[Dataset entries]

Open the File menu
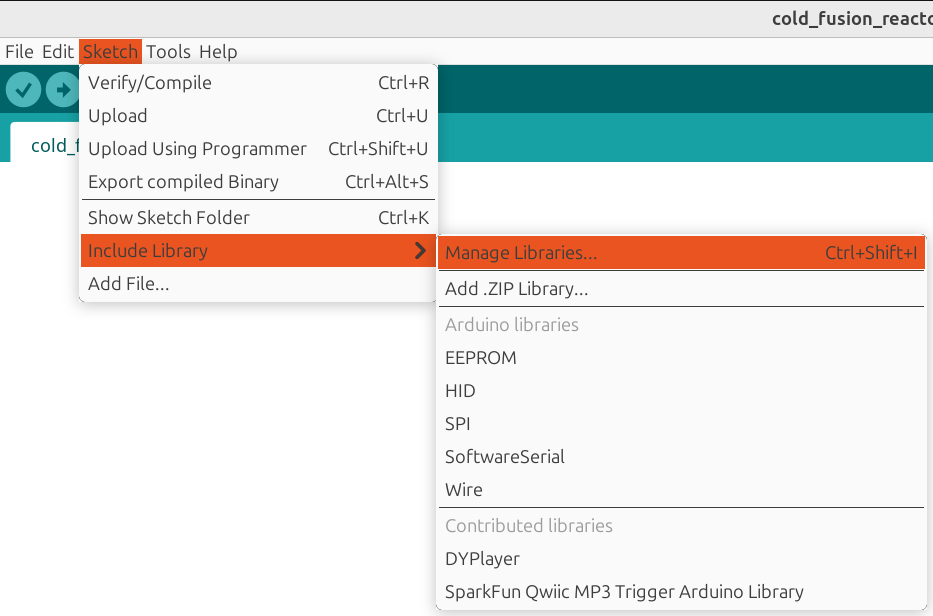Screen dimensions: 933x616 [18, 51]
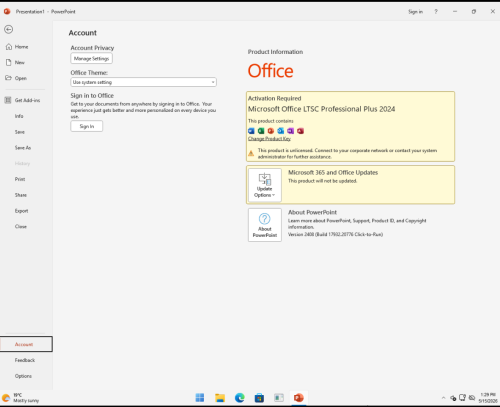Screen dimensions: 500x407
Task: Open the Windows Start menu icon
Action: [x=200, y=398]
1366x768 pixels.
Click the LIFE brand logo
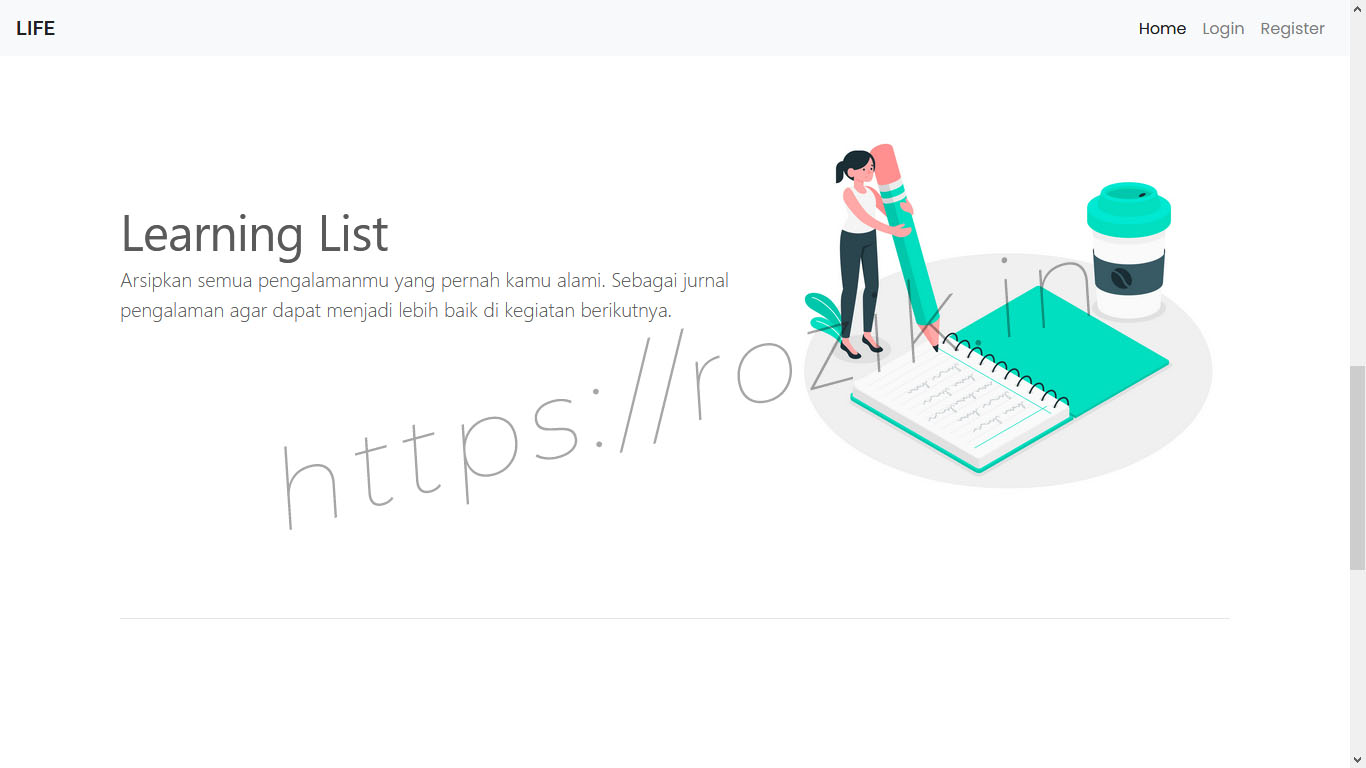click(x=36, y=28)
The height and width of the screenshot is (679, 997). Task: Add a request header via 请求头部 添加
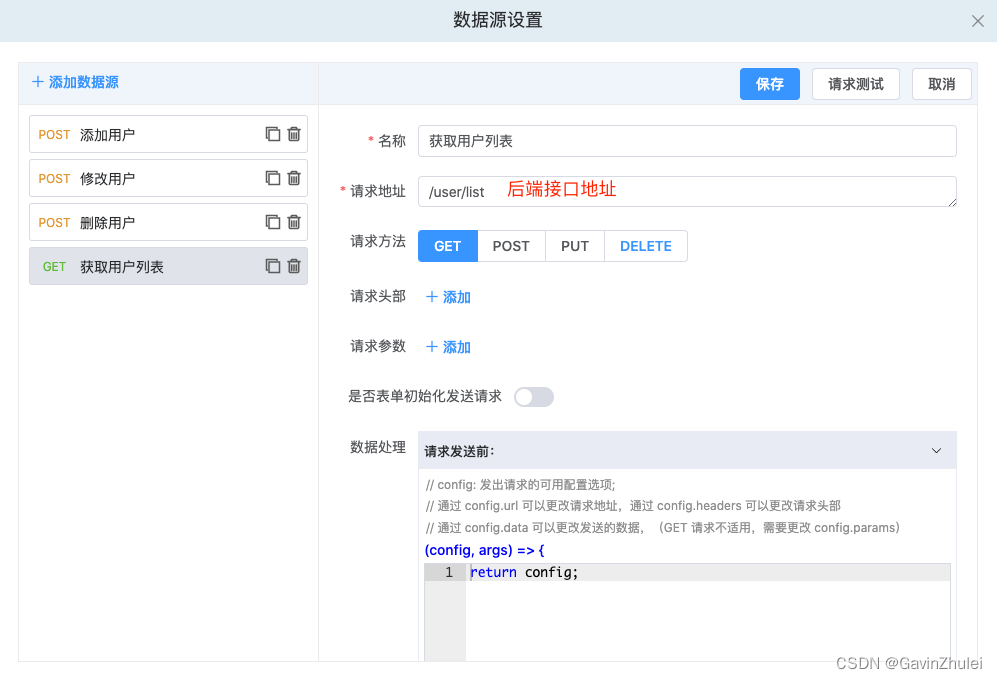[447, 297]
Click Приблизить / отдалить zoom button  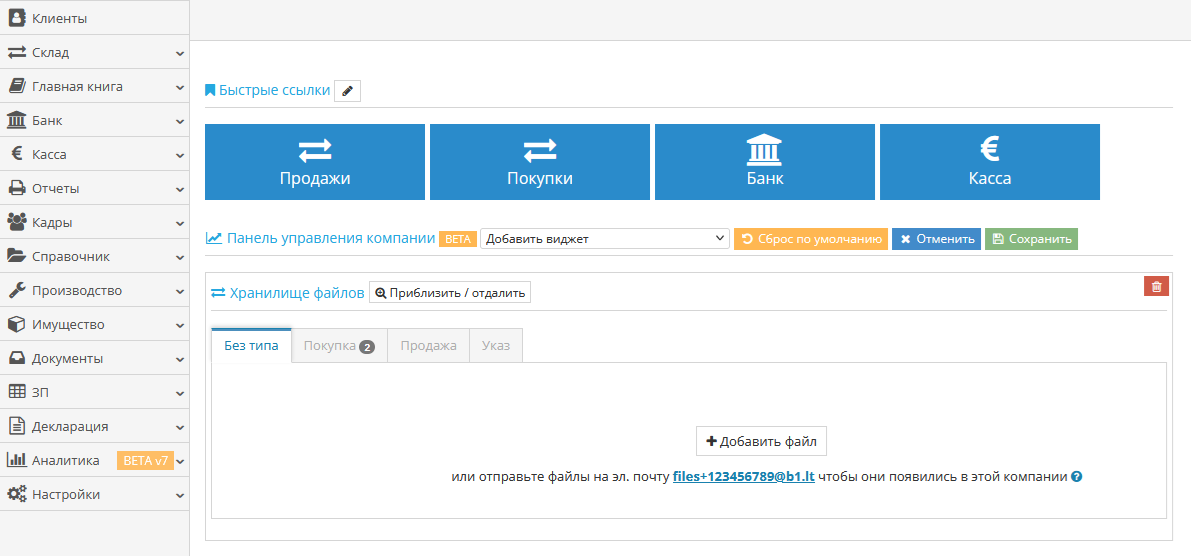coord(450,292)
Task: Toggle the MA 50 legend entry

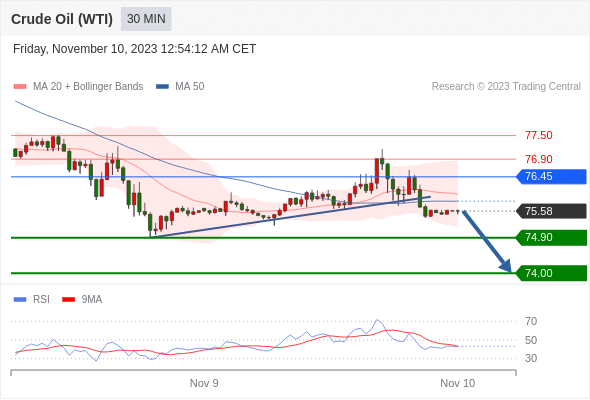Action: (x=180, y=87)
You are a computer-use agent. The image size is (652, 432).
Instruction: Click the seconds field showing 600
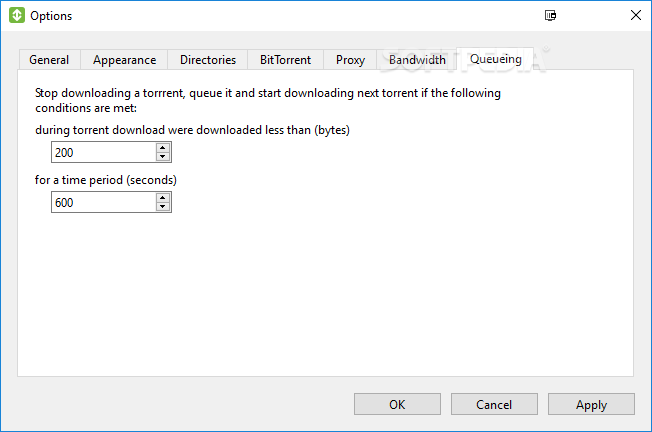pyautogui.click(x=102, y=202)
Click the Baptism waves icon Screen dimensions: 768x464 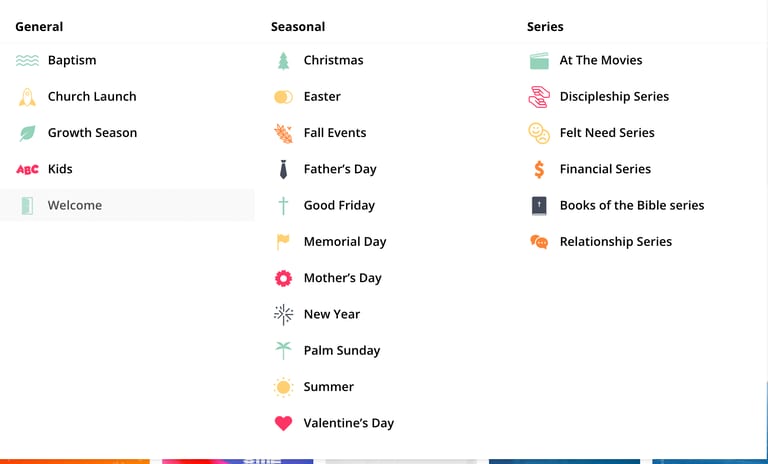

** What to produce **
Verbatim, write out the line containing "Instruction: Click the" and all later lines through the end of the records, leaving every picture out.

** Answer space **
Instruction: Click the seconds field showing 600
pyautogui.click(x=102, y=202)
Click the Baptism waves icon Screen dimensions: 768x464 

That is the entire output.